Beyond the most obvious and troubling realities of this COVID-19 pandemic, the sickness and death and the destruction of an economy with fallout for however many years to come, there is the loss of experiences that traditionally shape the lives of young people who will make up our future.
That’s who Auriemma was speaking to, and this is becoming, as he said, their defining moment.
“Not everybody is fortunate or unfortunate, depending on how you look at it, to grow up in that kind of era or in that moment in time,” Auriemma said. “It’s not unlike what my parents talked about, being a teenager during World War II and feeling like your whole life has been destroyed as you know it, your whole existence torn apart as you know it, and you don’t see any [way] out of it.
“All these people in this Great Generation that we talk about are all people that survived the Vietnam era, the civil rights struggle, the riots and the student uprising in the ’60s, the drug epidemic, 9/11, the wars in the Middle East, everything. If you’re older, you say, ‘How many of those things do I have to go through?’ If you’re young — if you’re my grandkids ages, 9, 6 and 5 — you’re saying, ‘Wow, is this the way the world is? I have to walk around like this for the rest of my life. I can’t play outside. I can’t go to school.’ So everybody is affected in some way, whether you’re a high school senior who missed out on prom or someone in a nursing home going, ‘I’ve been through a lot in my 80 years.’”

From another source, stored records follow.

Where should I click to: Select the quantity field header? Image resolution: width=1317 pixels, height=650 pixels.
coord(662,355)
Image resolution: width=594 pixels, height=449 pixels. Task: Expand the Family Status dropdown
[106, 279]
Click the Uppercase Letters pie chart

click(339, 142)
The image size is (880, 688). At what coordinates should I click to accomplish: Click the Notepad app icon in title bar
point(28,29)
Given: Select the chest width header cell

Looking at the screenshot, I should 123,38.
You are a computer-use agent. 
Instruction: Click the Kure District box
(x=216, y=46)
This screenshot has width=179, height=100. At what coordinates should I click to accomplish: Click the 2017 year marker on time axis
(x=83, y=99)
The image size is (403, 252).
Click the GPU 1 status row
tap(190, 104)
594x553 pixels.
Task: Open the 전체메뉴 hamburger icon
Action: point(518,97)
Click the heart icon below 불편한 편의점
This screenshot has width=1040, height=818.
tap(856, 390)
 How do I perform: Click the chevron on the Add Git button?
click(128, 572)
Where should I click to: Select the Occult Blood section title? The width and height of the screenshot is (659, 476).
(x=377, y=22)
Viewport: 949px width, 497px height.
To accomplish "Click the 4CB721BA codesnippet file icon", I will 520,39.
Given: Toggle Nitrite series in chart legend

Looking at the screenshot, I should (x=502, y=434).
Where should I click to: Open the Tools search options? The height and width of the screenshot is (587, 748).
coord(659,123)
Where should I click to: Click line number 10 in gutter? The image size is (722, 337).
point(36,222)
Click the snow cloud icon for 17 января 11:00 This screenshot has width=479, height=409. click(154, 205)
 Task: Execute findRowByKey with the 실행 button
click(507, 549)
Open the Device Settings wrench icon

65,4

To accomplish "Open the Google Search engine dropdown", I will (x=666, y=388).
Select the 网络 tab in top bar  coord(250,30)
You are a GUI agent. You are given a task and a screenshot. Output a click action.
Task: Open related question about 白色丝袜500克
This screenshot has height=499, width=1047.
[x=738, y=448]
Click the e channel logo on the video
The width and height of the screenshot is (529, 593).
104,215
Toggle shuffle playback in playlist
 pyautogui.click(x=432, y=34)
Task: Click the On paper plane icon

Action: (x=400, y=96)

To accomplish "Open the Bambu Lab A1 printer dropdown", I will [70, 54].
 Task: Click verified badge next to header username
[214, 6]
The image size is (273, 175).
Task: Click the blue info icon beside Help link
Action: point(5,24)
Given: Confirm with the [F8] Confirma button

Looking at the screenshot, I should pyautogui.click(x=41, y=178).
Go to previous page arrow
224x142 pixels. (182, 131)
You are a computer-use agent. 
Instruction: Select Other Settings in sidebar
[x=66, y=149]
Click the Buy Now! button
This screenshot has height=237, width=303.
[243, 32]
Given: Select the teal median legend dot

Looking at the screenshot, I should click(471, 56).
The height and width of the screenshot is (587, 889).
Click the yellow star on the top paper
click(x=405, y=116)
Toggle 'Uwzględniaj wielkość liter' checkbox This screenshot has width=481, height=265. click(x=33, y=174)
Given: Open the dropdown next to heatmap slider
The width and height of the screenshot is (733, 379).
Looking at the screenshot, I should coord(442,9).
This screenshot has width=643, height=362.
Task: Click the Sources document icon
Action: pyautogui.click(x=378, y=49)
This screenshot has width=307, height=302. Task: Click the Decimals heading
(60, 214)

There’s always been strength and beauty in the American response, the human response.
That is coming.
“The Great Depression — lives lost, families ruined, businesses ruined — and the world seemed to be collapsing back then, and in actuality it did collapse for those people,” Auriemma said. “But what was left behind, what remained, became part of the greatest success story the world has ever known. The ability to go win a war, then the ’50s and the great prosperity. That all came out of suffering and heartache that came before it. And that seems to be the way the world works. There is tremendous prosperity followed by tremendous disasters and disappointments, followed by great prosperity.”
UConn announced the cancellation of its traditional commencement ceremony March 17, less than a week after the NCAA Tournaments were canceled and the sports world went dark.
“You can’t do anything about what just happened,” Auriemma said. “You can’t fix what just broke. But you can be part of the solution going forward. … These kids graduating now are right there at the forefront with incredibly bright people in these labs trying to come up with a solution. And they’re the people who are not just going to reinvent technology, but new business models.
“These moments are what bring the greatest creativity. So you can feel sorry for yourself or bemoan what happened to you, or that you missed graduation or this or that, but after that: What are you going to do?”
Thousands of young adults are about to carry a UConn degree into a changed world and show us.